>>

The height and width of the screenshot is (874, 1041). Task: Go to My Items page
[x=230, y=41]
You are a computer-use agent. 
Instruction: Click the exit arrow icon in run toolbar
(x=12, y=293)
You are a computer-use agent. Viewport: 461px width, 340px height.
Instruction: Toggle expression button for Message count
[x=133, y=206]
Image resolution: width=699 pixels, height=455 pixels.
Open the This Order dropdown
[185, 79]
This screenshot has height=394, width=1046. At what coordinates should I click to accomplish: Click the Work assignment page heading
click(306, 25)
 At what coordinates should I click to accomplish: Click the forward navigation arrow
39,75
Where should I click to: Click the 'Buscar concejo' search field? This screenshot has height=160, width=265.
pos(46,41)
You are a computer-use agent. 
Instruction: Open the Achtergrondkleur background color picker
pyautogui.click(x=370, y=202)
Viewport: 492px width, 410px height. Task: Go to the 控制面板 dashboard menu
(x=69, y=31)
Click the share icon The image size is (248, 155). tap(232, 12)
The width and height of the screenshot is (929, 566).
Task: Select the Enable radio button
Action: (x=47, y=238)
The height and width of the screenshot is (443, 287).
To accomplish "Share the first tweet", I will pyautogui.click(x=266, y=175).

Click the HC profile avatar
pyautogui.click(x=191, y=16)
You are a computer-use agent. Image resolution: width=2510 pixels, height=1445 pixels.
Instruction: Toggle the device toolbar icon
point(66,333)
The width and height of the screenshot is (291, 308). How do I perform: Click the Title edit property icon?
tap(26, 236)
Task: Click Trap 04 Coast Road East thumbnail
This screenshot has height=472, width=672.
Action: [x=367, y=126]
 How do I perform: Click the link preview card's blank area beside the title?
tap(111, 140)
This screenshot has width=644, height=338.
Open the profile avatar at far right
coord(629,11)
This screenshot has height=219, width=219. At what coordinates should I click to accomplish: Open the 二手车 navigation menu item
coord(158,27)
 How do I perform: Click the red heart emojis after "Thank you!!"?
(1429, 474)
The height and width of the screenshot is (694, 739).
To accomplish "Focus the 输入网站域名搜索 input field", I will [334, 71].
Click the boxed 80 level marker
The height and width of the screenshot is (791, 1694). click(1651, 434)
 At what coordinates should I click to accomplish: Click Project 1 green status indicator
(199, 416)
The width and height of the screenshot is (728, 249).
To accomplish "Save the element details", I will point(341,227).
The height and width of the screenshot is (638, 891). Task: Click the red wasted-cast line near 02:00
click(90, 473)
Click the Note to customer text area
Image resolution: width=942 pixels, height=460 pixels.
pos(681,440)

<<

Requirements: Please extract the records from the line containing "This screenshot has width=644, height=338." up to and including their final line, reproducing each line verbatim.

Finished answer:
This screenshot has width=644, height=338.
Open the profile avatar at far right
coord(629,11)
This screenshot has height=219, width=219. At what coordinates should I click to accomplish: Open the 二手车 navigation menu item
coord(158,27)
 How do I perform: Click the red heart emojis after "Thank you!!"?
(1429, 474)
The height and width of the screenshot is (694, 739).
To accomplish "Focus the 输入网站域名搜索 input field", I will [334, 71].
Click the boxed 80 level marker
The height and width of the screenshot is (791, 1694). click(1651, 434)
 At what coordinates should I click to accomplish: Click Project 1 green status indicator
(199, 416)
The width and height of the screenshot is (728, 249).
To accomplish "Save the element details", I will point(341,227).
The height and width of the screenshot is (638, 891). Task: Click the red wasted-cast line near 02:00
click(90, 473)
Click the Note to customer text area
Image resolution: width=942 pixels, height=460 pixels.
pos(681,440)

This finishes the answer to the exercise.